Mentre l’Italia è barricata in casa per difendersi dalla pandemia da coronavirus, la medicina si sta adoperando per sviluppare due strategie difensive: l’immunità attiva (mediante il vaccino ancora oggetto di studio) e l’immunità passiva (attraverso l’impiego di anticorpi già “pronti” per l’uso).
L’ipotesi di utilizzare come difesa dalle infezioni il sangue di chi è guarito, in realtà, non è nuova; se ne parlava già alla fine del 1800, nel tentativo di sconfiggere altre malattie. Chi ha vinto contro il coronavirus ha nel sangue anticorpi specifici, progressivamente prodotti dal sistema immunitario in risposta all’infezione stessa. È questo l’obiettivo che ci si è posti – inizialmente – in Cina e in altre parti del mondo, dove alcuni malati sono stati trattati proprio con cellule selezionate dal plasma dei guariti.

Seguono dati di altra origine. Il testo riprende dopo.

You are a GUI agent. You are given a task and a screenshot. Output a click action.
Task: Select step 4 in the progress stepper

Ora anche in Italia si sta portando avanti questa ipotesi, che potrebbe diventare presto una via per le cure, specie per i casi clinici più gravi. Si è capito, intanto, che in alcuni pazienti non basta solo agire con forza per “spegnere” la capacità di replicarsi del virus; occorre anche limitare l’infiammazione che, pur essendo un processo di difesa, può far degenerare le situazioni più critiche.
Ma oltre ai “soldati” reclutati attraverso il sangue dei guariti, tra le armi di difesa potrebbero essere disponibili anche veri e propri “Robocop” sintetici creati in laboratorio; una forma di immunità passiva che prevede la cura attraverso anticorpi monoclonali.

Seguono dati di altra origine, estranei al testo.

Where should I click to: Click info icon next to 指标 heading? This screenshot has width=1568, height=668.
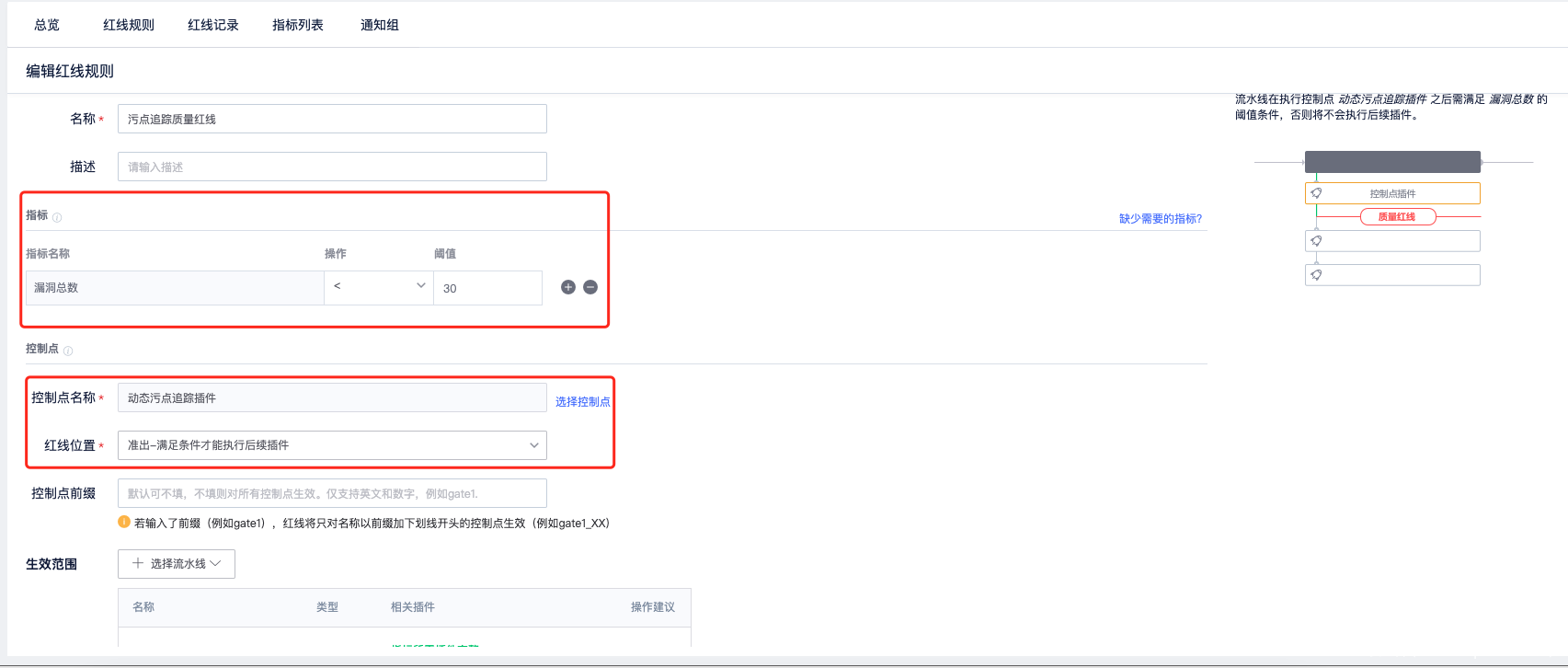pyautogui.click(x=57, y=218)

Il farmaco apripista è stato trovato dagli studiosi dell’Università di Utrecht e dell’Erasmus Medical Center di Rotterdam; e la speranza è che in breve tempo possa essere pronto per la sperimentazione sui malati. L’anticorpo “sbarra” la strada al virus, negandogli così la possibilità di infettare. Agisce quindi impedendo alle “punte” che formano la “corona” di agganciarsi alla cellula, di penetrare al suo interno e di moltiplicarsi.
Va detto che – per ora – siamo solo alle prime fasi di sperimentazione; ciononostante è viva la speranza che tutto questo possa rivelarsi una potente arma contro il virus.